Gli errori che compromettono altezza e cottura
Il problema più frequente è aprire il forno troppo presto. Prima che la struttura si stabilizzi, lo sbalzo di temperatura può far afflosciare il centro. Anche uno stampo troppo grande produce un dolce basso e più asciutto, mentre uno troppo piccolo rischia di far traboccare l’impasto.
- Ingredienti freddi rallentano l’emulsione tra uova, yogurt e olio.
- Farina non setacciata può lasciare grumi e rendere necessario mescolare troppo.
- Impasto lavorato a lungo sviluppa glutine e porta a una mollica elastica.
- Forno ventilato troppo intenso asciuga rapidamente la superficie.
- Dolce sformato subito rischia di rompersi quando è ancora fragile.
Se la superficie scurisce prima che il centro sia cotto, copro lo stampo con un foglio di alluminio negli ultimi 10-15 minuti. Non abbasso bruscamente la temperatura, perché potrei prolungare la cottura senza risolvere il problema.
Conservo il dolce sotto una campana o in un contenitore ermetico, completamente freddo. Senza creme o frutta fresca rimane piacevole per 3-4 giorni; una breve permanenza in frigorifero è possibile, ma tende a rendere la mollica più compatta.

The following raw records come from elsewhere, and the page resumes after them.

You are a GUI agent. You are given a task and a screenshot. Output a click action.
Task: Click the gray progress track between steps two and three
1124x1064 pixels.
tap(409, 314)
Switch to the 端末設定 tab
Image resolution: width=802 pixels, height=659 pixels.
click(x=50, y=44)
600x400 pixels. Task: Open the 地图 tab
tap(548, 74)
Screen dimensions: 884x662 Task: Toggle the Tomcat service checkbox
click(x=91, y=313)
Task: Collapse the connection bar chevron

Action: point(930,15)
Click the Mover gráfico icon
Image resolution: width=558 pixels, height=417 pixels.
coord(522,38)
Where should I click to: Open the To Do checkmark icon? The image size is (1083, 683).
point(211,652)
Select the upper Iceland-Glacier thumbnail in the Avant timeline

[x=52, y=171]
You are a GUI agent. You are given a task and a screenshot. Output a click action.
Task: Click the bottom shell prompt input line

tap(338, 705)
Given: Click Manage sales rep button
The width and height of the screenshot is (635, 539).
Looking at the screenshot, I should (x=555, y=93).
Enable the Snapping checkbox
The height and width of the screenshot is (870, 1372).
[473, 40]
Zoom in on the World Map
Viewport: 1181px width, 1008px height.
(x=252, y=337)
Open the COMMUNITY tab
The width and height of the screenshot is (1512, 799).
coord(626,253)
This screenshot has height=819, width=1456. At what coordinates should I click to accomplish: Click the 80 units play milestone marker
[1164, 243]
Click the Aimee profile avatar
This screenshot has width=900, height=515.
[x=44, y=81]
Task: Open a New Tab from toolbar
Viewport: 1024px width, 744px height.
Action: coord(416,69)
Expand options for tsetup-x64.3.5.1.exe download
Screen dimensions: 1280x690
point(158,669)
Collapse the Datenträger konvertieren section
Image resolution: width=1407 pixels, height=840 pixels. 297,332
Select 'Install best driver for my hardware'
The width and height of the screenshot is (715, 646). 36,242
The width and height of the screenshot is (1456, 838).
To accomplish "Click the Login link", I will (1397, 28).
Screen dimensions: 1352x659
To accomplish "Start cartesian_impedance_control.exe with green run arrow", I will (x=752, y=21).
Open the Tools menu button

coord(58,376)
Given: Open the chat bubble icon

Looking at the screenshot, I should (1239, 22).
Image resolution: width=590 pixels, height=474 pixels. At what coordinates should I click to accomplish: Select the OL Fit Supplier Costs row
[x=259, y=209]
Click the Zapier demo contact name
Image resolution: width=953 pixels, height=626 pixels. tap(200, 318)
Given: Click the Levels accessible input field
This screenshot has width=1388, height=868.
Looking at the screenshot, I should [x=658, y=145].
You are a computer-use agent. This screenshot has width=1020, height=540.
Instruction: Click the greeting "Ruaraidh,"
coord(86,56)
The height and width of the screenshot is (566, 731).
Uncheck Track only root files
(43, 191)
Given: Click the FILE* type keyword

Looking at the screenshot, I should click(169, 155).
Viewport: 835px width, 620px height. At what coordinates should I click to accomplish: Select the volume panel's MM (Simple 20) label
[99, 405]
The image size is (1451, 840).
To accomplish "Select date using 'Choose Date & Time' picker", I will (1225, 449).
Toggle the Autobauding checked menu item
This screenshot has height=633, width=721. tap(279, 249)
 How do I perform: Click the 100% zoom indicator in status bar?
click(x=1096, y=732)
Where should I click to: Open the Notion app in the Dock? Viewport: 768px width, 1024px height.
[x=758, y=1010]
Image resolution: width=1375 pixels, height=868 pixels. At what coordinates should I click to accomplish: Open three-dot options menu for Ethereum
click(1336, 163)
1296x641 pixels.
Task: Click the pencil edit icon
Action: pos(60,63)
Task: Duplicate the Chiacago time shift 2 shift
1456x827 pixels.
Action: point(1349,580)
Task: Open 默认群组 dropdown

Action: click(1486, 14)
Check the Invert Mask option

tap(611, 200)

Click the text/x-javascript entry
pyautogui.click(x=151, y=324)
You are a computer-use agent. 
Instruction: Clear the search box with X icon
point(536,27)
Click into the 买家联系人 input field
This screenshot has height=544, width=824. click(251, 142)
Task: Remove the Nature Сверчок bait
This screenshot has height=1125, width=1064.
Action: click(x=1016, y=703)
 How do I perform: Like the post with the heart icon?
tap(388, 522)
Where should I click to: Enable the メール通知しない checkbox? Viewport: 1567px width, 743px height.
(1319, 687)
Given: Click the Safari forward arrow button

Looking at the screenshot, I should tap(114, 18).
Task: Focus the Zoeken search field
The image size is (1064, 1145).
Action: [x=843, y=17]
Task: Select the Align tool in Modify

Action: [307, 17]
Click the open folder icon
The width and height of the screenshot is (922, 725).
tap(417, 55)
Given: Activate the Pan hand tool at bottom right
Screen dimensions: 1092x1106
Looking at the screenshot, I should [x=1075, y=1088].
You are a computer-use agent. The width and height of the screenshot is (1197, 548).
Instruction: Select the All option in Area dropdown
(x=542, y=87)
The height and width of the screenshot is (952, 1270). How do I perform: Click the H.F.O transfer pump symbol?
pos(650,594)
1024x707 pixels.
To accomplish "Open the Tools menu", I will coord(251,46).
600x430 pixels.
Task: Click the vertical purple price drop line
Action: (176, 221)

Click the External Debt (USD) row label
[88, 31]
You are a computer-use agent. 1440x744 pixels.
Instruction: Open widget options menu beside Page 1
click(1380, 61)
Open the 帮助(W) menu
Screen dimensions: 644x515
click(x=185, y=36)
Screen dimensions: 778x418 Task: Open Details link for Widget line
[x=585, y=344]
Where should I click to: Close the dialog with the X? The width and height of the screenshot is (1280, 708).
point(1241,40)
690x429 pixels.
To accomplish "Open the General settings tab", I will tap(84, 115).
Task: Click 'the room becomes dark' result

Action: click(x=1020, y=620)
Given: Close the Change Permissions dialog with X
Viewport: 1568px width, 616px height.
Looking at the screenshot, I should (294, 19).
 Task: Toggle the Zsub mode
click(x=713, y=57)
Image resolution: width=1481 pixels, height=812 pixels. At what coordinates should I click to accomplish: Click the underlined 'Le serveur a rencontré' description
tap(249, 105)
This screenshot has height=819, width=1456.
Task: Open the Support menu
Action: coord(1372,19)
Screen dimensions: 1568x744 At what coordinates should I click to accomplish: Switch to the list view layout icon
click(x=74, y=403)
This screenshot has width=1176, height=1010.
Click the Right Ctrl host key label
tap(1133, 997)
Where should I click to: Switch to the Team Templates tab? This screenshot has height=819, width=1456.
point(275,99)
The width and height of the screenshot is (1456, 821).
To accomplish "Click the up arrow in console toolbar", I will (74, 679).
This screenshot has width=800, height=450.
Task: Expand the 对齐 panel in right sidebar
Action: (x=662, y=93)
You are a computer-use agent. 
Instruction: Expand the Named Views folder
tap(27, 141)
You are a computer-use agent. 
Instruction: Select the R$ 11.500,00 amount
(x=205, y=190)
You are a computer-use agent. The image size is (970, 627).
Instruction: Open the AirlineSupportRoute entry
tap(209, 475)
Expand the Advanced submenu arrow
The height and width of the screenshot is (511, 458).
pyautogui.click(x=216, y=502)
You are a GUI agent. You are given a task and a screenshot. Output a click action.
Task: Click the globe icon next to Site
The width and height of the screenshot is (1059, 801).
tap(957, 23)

Come servirlo con abbinamenti semplici ma curati
Questo dolce non ha bisogno di decorazioni elaborate. Una spolverata di zucchero a velo è sufficiente, ma mi piace servirlo con un cucchiaio di yogurt denso, miele chiaro o una confettura di agrumi. Il contrasto tra la mollica soffice e la nota acidula rende ogni fetta più interessante.
Per una colazione completa lo abbino a caffè espresso o latte. A merenda funziona bene con tè nero, infusi agli agrumi oppure con una crema fresca a base di ricotta. Se utilizzo uno yogurt prodotto con latte di pecora o di capra, scelgo accompagnamenti delicati, come miele millefiori e scorza di limone, per non coprirne il carattere.La regola che seguo è semplice: più lo yogurt è aromatico e acidulo, più conviene mantenere il resto della ricetta essenziale. Il risultato migliore nasce da un equilibrio tra dolcezza, freschezza e profumo, non da un eccesso di aggiunte.
Il dettaglio che rende affidabile ogni infornata
Prima di iniziare peso gli ingredienti e controllo lo stampo. Dieci grammi in più di farina o uno yogurt molto più liquido possono cambiare sensibilmente il risultato, mentre una cottura verificata con lo stecchino evita di confondere una superficie dorata con un centro davvero pronto.
Per me, la versione più riuscita resta quella con yogurt bianco intero, olio leggero e scorza di limone. È una base versatile, economica e facile da personalizzare, ma soprattutto mantiene ciò che promette: una fetta morbida, profumata e adatta a ogni momento della giornata.